Task prompt: Look through the material below for "Vaqueiro". Copy every line that contains it.

START Material for this task

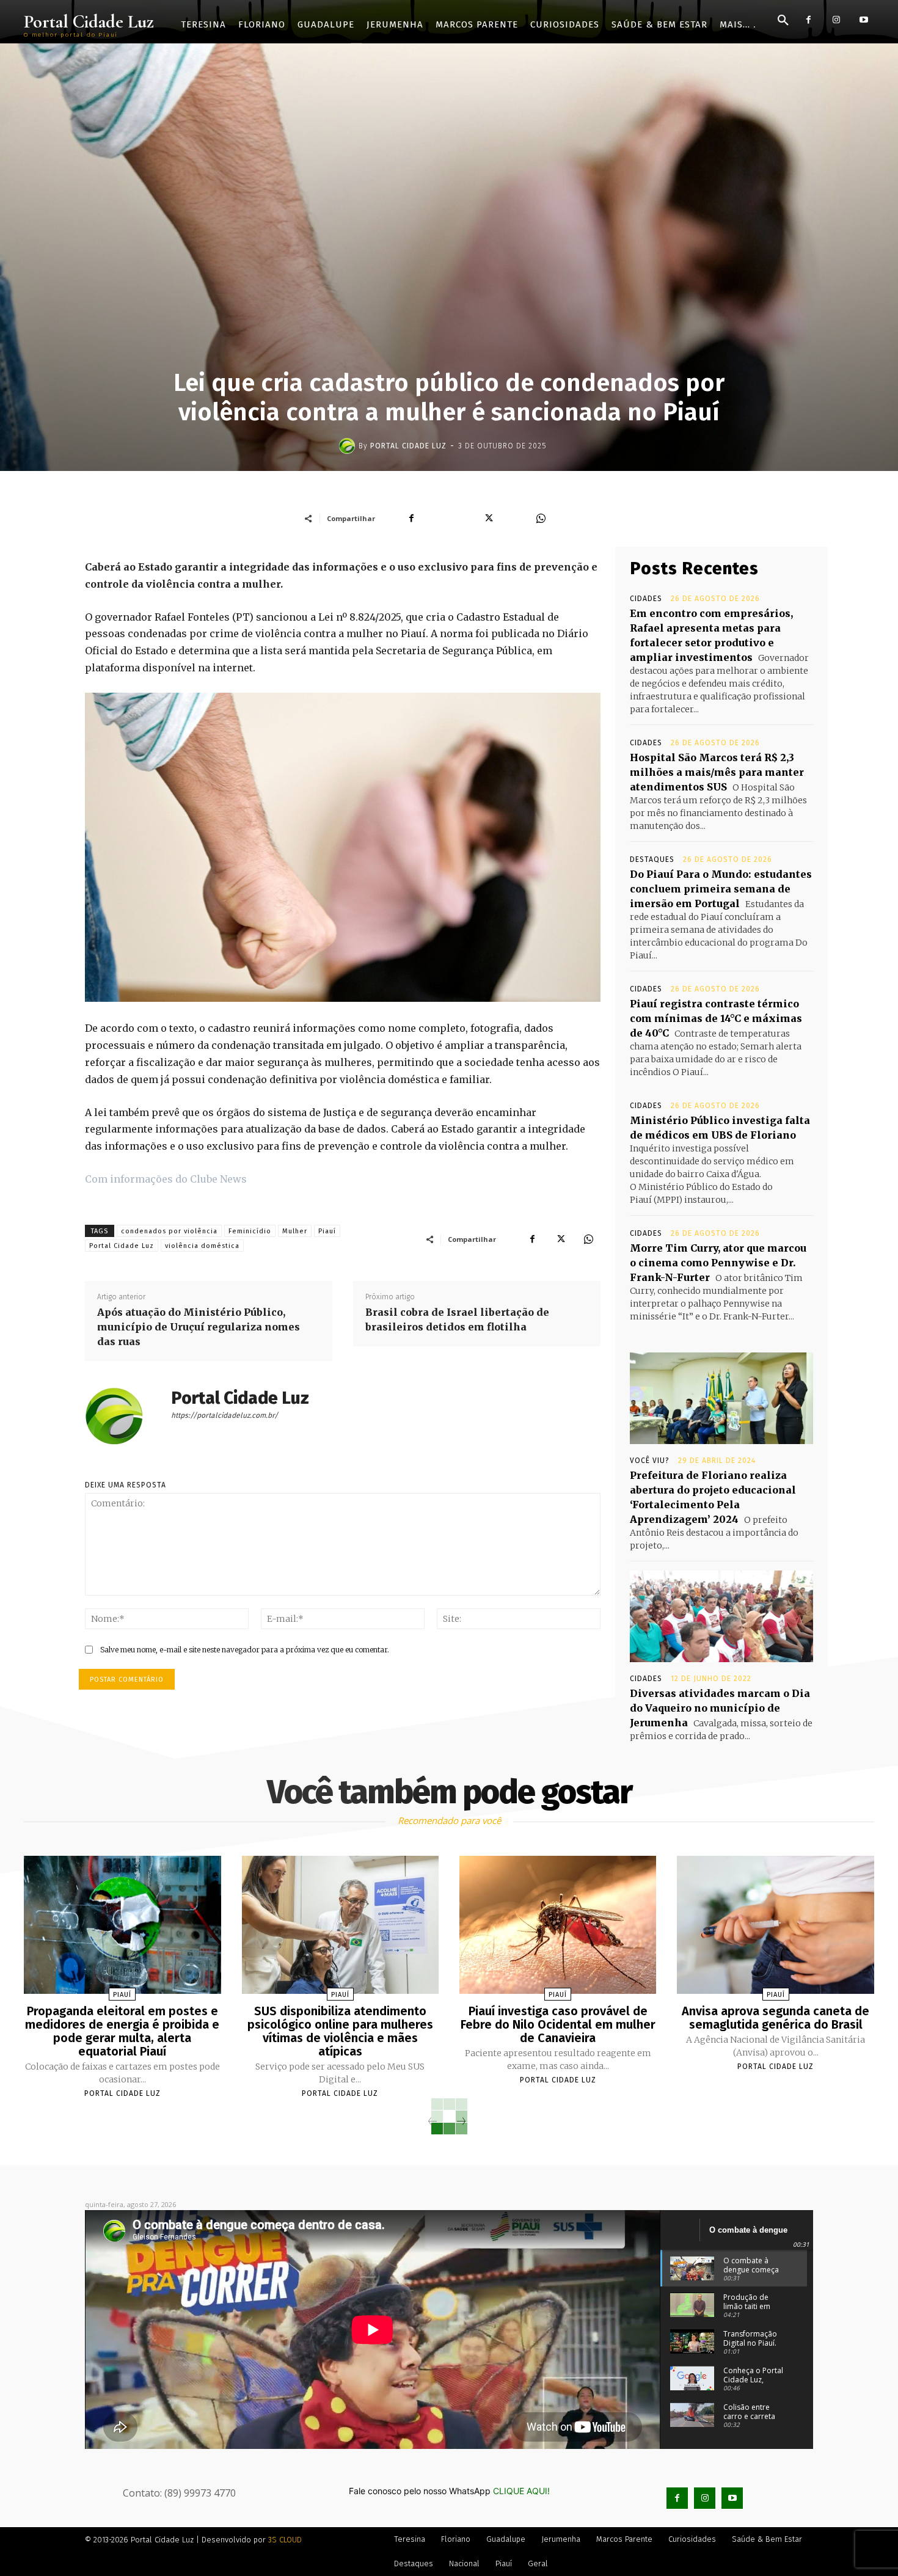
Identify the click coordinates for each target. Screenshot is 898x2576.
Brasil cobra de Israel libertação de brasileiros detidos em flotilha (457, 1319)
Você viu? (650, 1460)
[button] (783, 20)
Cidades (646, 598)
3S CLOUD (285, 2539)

END Material for this task
START Material for this task

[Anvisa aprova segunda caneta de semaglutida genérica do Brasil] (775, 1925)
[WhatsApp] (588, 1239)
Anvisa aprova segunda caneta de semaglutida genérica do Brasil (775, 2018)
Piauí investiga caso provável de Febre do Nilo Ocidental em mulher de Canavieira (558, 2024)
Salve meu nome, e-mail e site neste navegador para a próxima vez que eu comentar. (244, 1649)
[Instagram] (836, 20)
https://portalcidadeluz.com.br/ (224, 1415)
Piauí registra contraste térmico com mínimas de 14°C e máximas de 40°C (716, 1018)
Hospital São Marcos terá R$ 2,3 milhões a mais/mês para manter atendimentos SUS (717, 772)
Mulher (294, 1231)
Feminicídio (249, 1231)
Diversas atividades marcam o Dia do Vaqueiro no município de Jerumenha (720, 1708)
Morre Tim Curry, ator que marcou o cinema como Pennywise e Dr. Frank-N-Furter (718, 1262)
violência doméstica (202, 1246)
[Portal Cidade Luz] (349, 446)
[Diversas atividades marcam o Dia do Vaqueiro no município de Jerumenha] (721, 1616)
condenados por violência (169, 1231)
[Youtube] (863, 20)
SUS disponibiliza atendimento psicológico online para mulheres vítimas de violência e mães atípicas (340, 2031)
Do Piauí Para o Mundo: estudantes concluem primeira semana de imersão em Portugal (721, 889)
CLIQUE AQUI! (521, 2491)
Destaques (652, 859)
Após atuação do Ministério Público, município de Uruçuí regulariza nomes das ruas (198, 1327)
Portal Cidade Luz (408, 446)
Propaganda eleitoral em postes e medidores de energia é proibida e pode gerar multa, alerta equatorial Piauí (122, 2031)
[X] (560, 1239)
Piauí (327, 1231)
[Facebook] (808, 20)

END Material for this task
START Material for this task

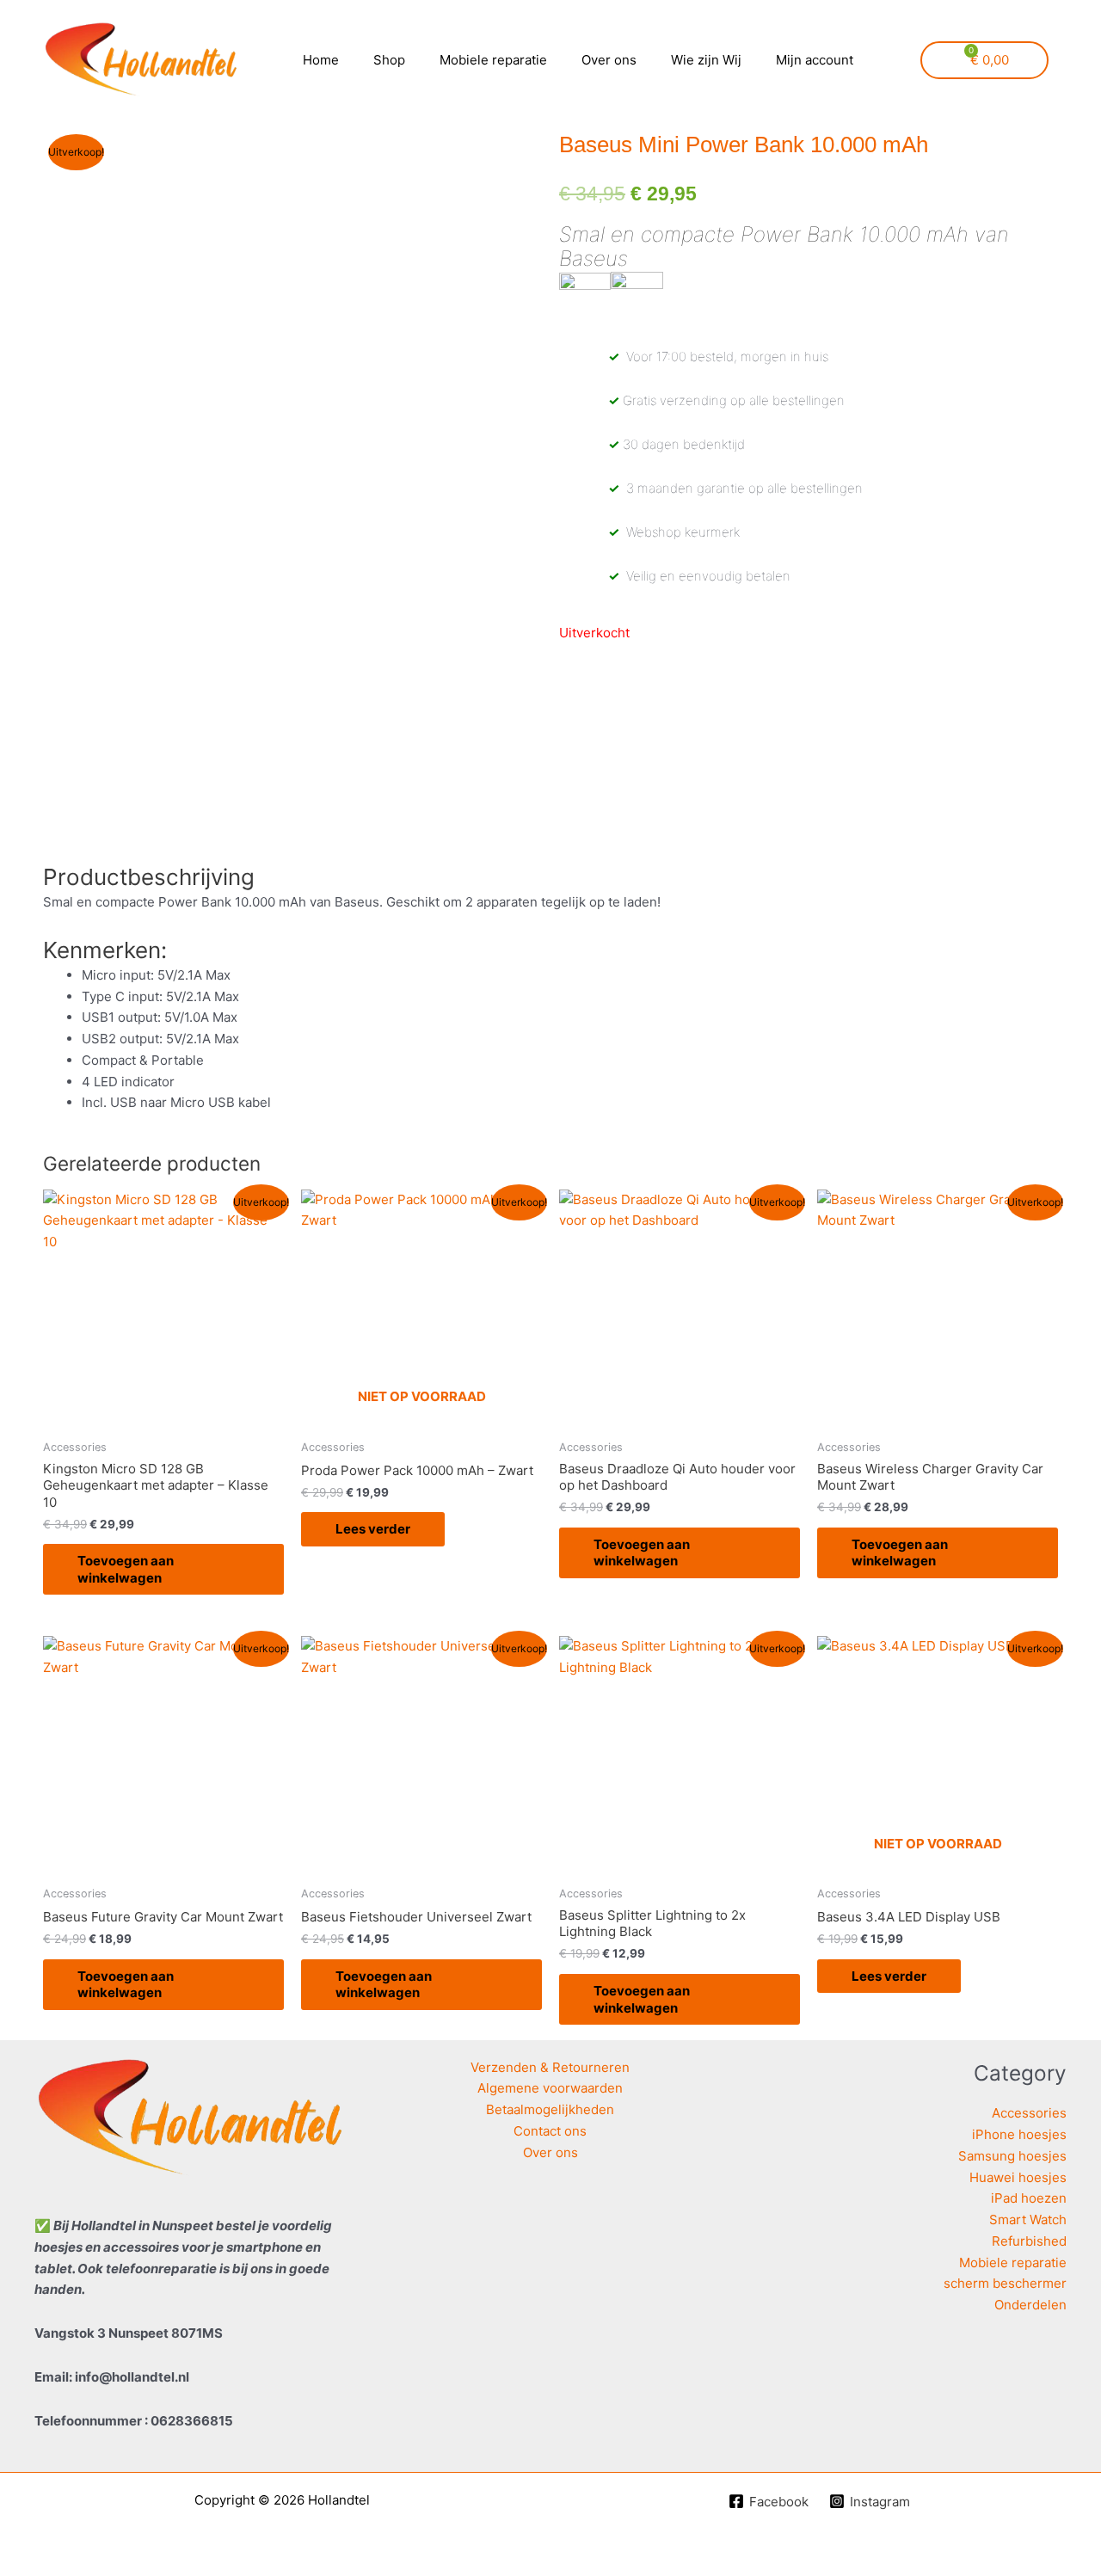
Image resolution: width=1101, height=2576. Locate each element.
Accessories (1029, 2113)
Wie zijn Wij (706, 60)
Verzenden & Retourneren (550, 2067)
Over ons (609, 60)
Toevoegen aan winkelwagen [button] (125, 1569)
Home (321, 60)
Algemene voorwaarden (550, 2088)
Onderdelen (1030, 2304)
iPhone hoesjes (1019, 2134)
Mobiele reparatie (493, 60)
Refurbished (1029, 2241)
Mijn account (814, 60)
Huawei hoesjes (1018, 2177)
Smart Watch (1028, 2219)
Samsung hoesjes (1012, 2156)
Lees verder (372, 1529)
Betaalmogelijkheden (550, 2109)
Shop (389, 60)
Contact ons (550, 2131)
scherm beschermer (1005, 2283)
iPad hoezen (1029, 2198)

END Material for this task

Problem solution:
Diversas atividades marcam o Dia do Vaqueiro no município de Jerumenha (720, 1708)
[Diversas atividades marcam o Dia do Vaqueiro no município de Jerumenha] (721, 1616)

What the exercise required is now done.